John Kaag at Harvard Book Store

presenting 

Henry at Work:
Thoreau on Making a Living

in conversation with CHRISTOPHER LYDON

Date

Jun
13
Tuesday
June 13, 2023
7:00 PM ET

Location

Harvard Book Store
1256 Massachusetts Ave., Cambridge, MA 02138

Tickets

This event is free; no tickets are required.

Harvard Book Store welcomes JOHN KAAG—Donohue Professor of Ethics and the Arts at UMass Lowell—for a discussion of his new book Henry at Work: Thoreau on Making a Living. He will be joined in conversation by CHRISTOPHER LYDON—host of the Open Source podcast.

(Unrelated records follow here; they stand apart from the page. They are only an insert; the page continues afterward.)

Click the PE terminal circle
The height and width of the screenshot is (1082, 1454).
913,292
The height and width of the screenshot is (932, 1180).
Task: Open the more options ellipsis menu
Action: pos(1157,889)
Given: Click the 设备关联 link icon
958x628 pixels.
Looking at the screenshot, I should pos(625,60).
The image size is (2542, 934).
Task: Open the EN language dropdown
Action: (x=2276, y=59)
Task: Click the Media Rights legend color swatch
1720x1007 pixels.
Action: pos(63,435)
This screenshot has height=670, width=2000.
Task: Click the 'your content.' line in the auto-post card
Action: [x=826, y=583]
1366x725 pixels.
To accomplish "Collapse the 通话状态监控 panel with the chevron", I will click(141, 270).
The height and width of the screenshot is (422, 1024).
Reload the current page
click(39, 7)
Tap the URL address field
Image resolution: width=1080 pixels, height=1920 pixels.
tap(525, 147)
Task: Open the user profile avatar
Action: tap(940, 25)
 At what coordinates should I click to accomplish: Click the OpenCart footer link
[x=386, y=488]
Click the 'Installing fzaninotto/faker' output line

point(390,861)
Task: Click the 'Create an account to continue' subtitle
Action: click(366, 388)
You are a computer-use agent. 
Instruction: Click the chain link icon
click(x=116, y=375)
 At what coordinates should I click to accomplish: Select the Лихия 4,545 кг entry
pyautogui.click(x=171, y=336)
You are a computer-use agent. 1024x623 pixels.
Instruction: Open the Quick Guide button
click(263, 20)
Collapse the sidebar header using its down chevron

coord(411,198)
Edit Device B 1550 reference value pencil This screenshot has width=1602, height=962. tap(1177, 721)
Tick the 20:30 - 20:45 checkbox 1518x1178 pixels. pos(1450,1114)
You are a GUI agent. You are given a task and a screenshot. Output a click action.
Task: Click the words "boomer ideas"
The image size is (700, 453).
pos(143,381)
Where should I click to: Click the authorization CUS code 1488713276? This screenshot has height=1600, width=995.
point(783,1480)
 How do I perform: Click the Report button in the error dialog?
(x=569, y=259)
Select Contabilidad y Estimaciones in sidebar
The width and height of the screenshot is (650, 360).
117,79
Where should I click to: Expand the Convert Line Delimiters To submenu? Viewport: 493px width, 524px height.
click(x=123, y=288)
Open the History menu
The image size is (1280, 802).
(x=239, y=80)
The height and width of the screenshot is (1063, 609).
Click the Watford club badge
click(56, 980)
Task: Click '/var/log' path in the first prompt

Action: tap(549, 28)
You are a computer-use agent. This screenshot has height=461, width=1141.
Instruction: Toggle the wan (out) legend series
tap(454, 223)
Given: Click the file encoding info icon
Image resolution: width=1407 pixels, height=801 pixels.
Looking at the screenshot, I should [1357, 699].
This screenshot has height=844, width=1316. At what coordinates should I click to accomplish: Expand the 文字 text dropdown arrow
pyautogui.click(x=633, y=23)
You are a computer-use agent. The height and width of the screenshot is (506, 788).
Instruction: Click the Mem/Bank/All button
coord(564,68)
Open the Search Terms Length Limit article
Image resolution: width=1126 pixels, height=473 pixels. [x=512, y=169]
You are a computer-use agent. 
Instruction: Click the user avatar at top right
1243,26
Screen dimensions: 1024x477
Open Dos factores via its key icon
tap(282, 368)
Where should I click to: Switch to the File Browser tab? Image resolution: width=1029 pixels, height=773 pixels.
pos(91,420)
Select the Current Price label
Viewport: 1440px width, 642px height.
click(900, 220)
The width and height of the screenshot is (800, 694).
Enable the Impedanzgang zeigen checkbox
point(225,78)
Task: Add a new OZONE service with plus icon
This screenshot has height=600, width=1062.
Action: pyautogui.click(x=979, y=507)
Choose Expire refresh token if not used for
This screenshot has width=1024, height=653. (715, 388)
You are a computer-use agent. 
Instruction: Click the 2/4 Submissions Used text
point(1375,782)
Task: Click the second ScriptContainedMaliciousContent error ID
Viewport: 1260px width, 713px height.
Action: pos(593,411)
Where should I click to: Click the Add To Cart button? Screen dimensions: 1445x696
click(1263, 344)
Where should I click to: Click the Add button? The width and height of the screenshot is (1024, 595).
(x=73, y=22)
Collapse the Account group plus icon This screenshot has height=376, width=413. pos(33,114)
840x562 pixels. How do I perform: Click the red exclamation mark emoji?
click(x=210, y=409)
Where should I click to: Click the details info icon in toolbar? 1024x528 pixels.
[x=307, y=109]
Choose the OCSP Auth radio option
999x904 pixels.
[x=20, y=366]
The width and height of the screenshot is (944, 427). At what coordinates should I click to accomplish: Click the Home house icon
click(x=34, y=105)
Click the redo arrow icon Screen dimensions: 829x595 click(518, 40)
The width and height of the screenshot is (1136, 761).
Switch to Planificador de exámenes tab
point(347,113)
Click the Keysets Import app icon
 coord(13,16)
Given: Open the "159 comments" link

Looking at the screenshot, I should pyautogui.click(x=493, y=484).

Update on Event Masking Policies

Masks are not required for this event. As of June 1, 2023, masks are encouraged but not required for most Harvard Book Store events, unless otherwise specified. Please review individual listings.

About Henry at Work

Henry at Work invites readers to rethink how we work today by exploring an aspect of Henry David Thoreau that has often been overlooked: Thoreau the worker. John Kaag and Jonathan van Belle overturn the popular misconception of Thoreau as a navel-gazing recluse who was scornful of work and other mundanities. In fact, Thoreau worked hard―surveying land, running his family’s pencil-making business, writing, lecturing, and building his cabin at Walden Pond―and thought intensely about work in its many dimensions. And his ideas about work have much to teach us in an age of remote work and automation, when many people are reconsidering what kind of working lives they want to have.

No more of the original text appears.